(TASK GOAL): Your job is to copy the data that follows exactly, every line included.

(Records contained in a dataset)
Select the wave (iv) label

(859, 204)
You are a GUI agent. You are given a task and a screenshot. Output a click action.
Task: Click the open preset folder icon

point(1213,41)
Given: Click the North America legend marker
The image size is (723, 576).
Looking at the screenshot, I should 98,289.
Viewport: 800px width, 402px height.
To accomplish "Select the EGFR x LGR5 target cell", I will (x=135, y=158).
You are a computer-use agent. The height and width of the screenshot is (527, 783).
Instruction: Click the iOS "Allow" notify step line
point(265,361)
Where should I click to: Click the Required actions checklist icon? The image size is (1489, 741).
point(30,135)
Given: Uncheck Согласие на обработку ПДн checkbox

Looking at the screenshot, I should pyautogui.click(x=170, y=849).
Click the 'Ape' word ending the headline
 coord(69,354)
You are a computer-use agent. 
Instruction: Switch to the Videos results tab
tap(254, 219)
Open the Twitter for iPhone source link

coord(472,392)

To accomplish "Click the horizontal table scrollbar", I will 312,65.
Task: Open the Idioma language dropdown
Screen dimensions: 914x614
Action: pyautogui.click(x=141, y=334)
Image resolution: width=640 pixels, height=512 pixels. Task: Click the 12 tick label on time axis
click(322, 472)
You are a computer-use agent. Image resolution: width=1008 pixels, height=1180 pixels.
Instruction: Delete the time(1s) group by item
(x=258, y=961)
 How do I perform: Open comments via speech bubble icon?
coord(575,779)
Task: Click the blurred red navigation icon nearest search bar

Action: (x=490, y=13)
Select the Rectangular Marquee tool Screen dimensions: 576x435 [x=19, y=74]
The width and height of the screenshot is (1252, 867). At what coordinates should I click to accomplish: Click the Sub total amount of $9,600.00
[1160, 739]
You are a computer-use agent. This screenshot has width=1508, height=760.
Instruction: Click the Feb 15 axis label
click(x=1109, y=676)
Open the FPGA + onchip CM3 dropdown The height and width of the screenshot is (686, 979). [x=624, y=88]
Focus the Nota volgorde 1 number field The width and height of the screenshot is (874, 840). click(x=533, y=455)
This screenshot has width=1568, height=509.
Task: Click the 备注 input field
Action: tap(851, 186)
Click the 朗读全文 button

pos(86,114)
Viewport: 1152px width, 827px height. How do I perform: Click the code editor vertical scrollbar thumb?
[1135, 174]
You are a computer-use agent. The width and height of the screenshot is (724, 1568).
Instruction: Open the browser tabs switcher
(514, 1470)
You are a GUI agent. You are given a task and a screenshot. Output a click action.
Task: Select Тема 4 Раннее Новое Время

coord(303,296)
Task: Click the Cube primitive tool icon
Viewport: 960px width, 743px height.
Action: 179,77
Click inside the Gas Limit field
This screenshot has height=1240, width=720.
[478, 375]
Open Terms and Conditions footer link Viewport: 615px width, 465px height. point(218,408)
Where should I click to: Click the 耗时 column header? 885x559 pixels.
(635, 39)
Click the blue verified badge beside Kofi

(COMPLETED TASK):
Select the wave (iv) label

(859, 204)
You are a GUI agent. You are given a task and a screenshot. Output a click action.
Task: Click the open preset folder icon

point(1213,41)
Given: Click the North America legend marker
The image size is (723, 576).
Looking at the screenshot, I should 98,289.
Viewport: 800px width, 402px height.
To accomplish "Select the EGFR x LGR5 target cell", I will (x=135, y=158).
You are a computer-use agent. The height and width of the screenshot is (527, 783).
Instruction: Click the iOS "Allow" notify step line
point(265,361)
Where should I click to: Click the Required actions checklist icon? The image size is (1489, 741).
point(30,135)
Given: Uncheck Согласие на обработку ПДн checkbox

Looking at the screenshot, I should pyautogui.click(x=170, y=849).
Click the 'Ape' word ending the headline
 coord(69,354)
You are a computer-use agent. 
Instruction: Switch to the Videos results tab
tap(254, 219)
Open the Twitter for iPhone source link

coord(472,392)

To accomplish "Click the horizontal table scrollbar", I will 312,65.
Task: Open the Idioma language dropdown
Screen dimensions: 914x614
Action: pyautogui.click(x=141, y=334)
Image resolution: width=640 pixels, height=512 pixels. Task: Click the 12 tick label on time axis
click(322, 472)
You are a computer-use agent. Image resolution: width=1008 pixels, height=1180 pixels.
Instruction: Delete the time(1s) group by item
(x=258, y=961)
 How do I perform: Open comments via speech bubble icon?
coord(575,779)
Task: Click the blurred red navigation icon nearest search bar

Action: (x=490, y=13)
Select the Rectangular Marquee tool Screen dimensions: 576x435 [x=19, y=74]
The width and height of the screenshot is (1252, 867). At what coordinates should I click to accomplish: Click the Sub total amount of $9,600.00
[1160, 739]
You are a computer-use agent. This screenshot has width=1508, height=760.
Instruction: Click the Feb 15 axis label
click(x=1109, y=676)
Open the FPGA + onchip CM3 dropdown The height and width of the screenshot is (686, 979). [x=624, y=88]
Focus the Nota volgorde 1 number field The width and height of the screenshot is (874, 840). click(x=533, y=455)
This screenshot has width=1568, height=509.
Task: Click the 备注 input field
Action: tap(851, 186)
Click the 朗读全文 button

pos(86,114)
Viewport: 1152px width, 827px height. How do I perform: Click the code editor vertical scrollbar thumb?
[1135, 174]
You are a computer-use agent. The width and height of the screenshot is (724, 1568).
Instruction: Open the browser tabs switcher
(514, 1470)
You are a GUI agent. You are given a task and a screenshot. Output a click action.
Task: Select Тема 4 Раннее Новое Время

coord(303,296)
Task: Click the Cube primitive tool icon
Viewport: 960px width, 743px height.
Action: 179,77
Click inside the Gas Limit field
This screenshot has height=1240, width=720.
[478, 375]
Open Terms and Conditions footer link Viewport: 615px width, 465px height. point(218,408)
Where should I click to: Click the 耗时 column header? 885x559 pixels.
(635, 39)
Click the blue verified badge beside Kofi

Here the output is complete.